Please join us in urging the Dietary Guidelines Advisory Committee to include a true low-carb diet in the next set of U.S. Guidelines, due out in 2020.
The Dietary Guidelines are ‘High-Carb’
The Dietary Guidelines are super influential! School lunches, hospital food, plus advice dispensed by virtually all healthcare practitioners in America is influenced by these Guidelines. Our current nutritional guidelines are high‑carbohydrate, advising between 50-55% of calories as carbohydrates.
For many Americans, but especially those with chronic diet-related conditions, more than 50% of calories as carbohydrates is not an appropriate diet.
The U.S. Dietary Guidelines Needs a Low-Carb Option
We are not asking the government to get rid of its existing recommendations, which may work for a minority of Americans, but we are asking the U.S. Departments of Agriculture and Health and Human Services (USDA-HHS), which oversee the Dietary Guidelines, simply to add a true low-carb “Pattern” as one, viable option. This addition would be amply supported by the scientific evidence.
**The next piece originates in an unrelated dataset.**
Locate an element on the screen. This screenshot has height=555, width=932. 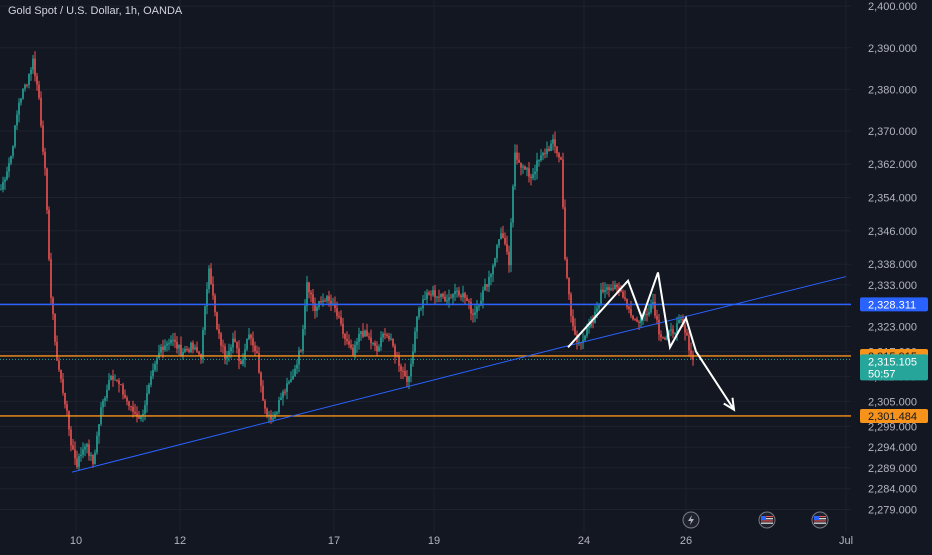
current-price-label-bg is located at coordinates (894, 368).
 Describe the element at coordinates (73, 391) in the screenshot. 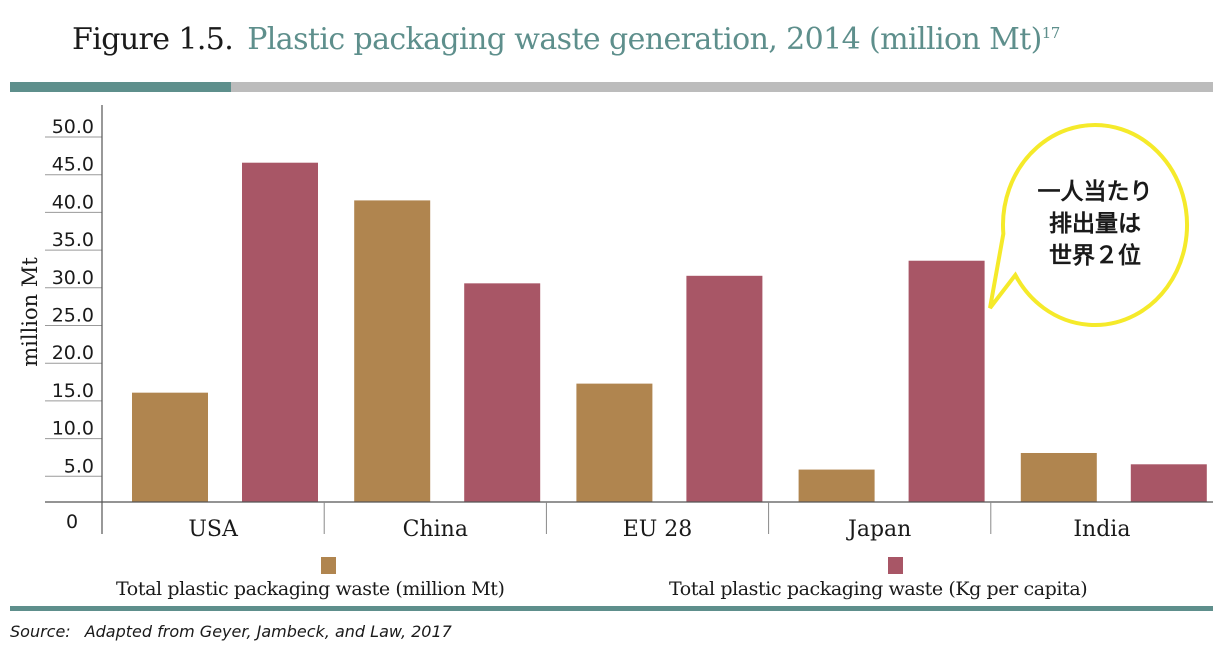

USDA-HHS are, in fact, currently looking at the science on low-carb, but they are defining low-carb as 45% of calories as carbohydrates—which we know not to be a “true” low-carb diet, i.e., significant health benefits are not seen, in clinical trials, until carbs are reduced to 25% of calories or less.
The Definition of “Low-Carb” Needs to be Accurate
This 45% definition clearly does not reflect the standards set by research leaders in the field.
Low-carbohydrate diets are defined in the scientific literature as both percentages of macronutrients and total grams of carbohydrates. The following definitions are largely accepted by leaders in the field, including now, the National Lipid Association:
- “Low carbohydrate diet:” ≤ 25% of calories, or 51-130 grams/day 
- “Very low carbohydrate” or “ketogenic diet:” <10% of calories or ≤ 50 grams/day.
These diets generally do not ask subjects to count calories, so the kcal/day is not relevant and is the reason why the diets are more often expressed by the numbers of grams.
Anything above 25% is not considered a “low-carbohydrate” diet and usually does not have the same metabolic results. Also, it is very important that the “low carb” and “very low carb” diets be analyzed separately, for their differing impacts on health outcomes. There is ample, rigorous, clinical trial data on each of these diets. 
Incorrect definitions will yield misleading results and will likely misrepresent the real health outcomes of true low-carbohydrate diets.
Also, it seems that the USDA might exclude low-carb studies that don’t include a description of food and beverages. The principal aim of low-carbohydrate studies is to focus on macronutrients percentages or grams, not necessarily the exact foods consumed. Thus, it seems that the USDA, by using this criteria, will needlessly exclude many low-carb studies from review.